Genau hier, im Restaurant Adler, wirtet Markus Gass, ein Monument von einem Koch. Seit 2001 zelebriert der 51-Jährige zusammen mit seiner Frau Cristine Hess Gass eine klassische französische, mit einem Stern ausgezeichnete Hochküche. 2008 wurde Gass zum Cigarman of the Year gekürt. Mit ein Grund dafür war die mit viel Sinn fürs Detail eingerichtete Zigarrenlounge im zweiten Stock. Diese eröffnet dem Gast nicht nur einen spektakulären Blick hinunter in den hellen, mit viel Kunst geschmückten Gastraum, sondern bietet auch eine kleine, aber gepflegte Zigarrenauswahl. Berühmt ist der Adler übrigens für seine hausgemachten Taleggio Triangoli und Edelfische wie Steinbutt oder bretonischer Wolfsbarsch. Lokalen Fang verarbeitet Gass selten, aber immer dann, wenn er eine prächtige Seeforelle bekommt. «Einerseits reisen unsere Gäste nicht wegen Felchenfilets zu uns, da sie diese als zu fett befinden. Andererseits ist es sehr schwer, überhaupt an lokalen Fang zu kommen», so Gass.

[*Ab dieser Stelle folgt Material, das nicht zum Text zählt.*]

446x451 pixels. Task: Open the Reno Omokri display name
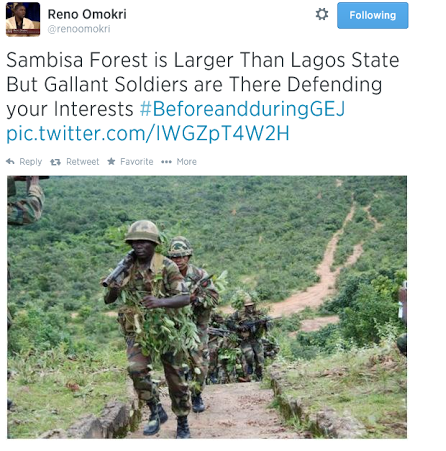click(x=87, y=14)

Ist der Zürichsee also leer? «Nein», sagt Bernhard Zahner. «Es gibt ausreichend Fische.» Nur sei der See zu sauber und die Fische dadurch zu klein, um in den Maschen der 90 Meter langen und bis zu fünf Meter hohen Netzen hängen zu bleiben. «Die Zukunft der 18 professionellen Fischer am Zürichsee ist bedroht», so der 30-Jährige. Für Zahner, der das Berufsfischerpatent vor sieben Jahren erwarb, ist die Fischerei mit diesen schwachen Fangerträgen zurzeit eher eine repräsentative Sache. Er betreibt in Gommiswald einen Fischhandel sowie eine Flotte von Verkaufswagen rund um den See (und ab Mai im Zürcher Viadukt). Mit der eigenen Fischerei könne er seinen Kunden wenigstens ab und zu lokalen Fang anbieten. «Ich liebe die Ruhe auf dem See», sagt Zahner, der seit 2016 auch im Kantonsrat von St. Gallen sitzt. Vor allem im Frühling, wenn auf dem Wasser noch nicht so viel los ist und er abends nach dem Auslegen der Netze eine Zigarre geniesst.

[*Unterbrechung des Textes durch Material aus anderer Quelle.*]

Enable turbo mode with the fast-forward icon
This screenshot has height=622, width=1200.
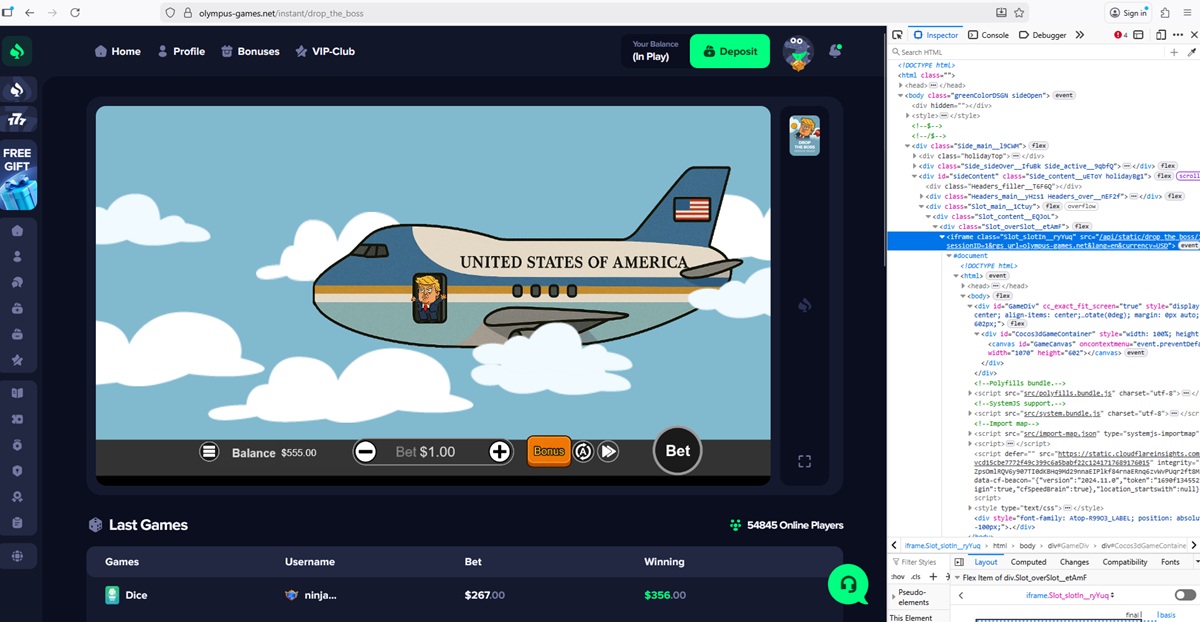click(608, 452)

Auf den Geschmack des handgerollten Tabaks brachte ihn Marcel Knobel, der wohl einzige Produzent von Premiumzigarren am Zürichsee. «Eigentlich wollte ich nur einen eigenen Longfiller für mein Zigarrengeschäft in Altendorf produzieren», erzählt Knobel. Dafür entwickelte er vor drei Jahren in der Zigarrenmanufaktur von Henderson Ventura in der Dominikanischen Republik 5000 Longfiller.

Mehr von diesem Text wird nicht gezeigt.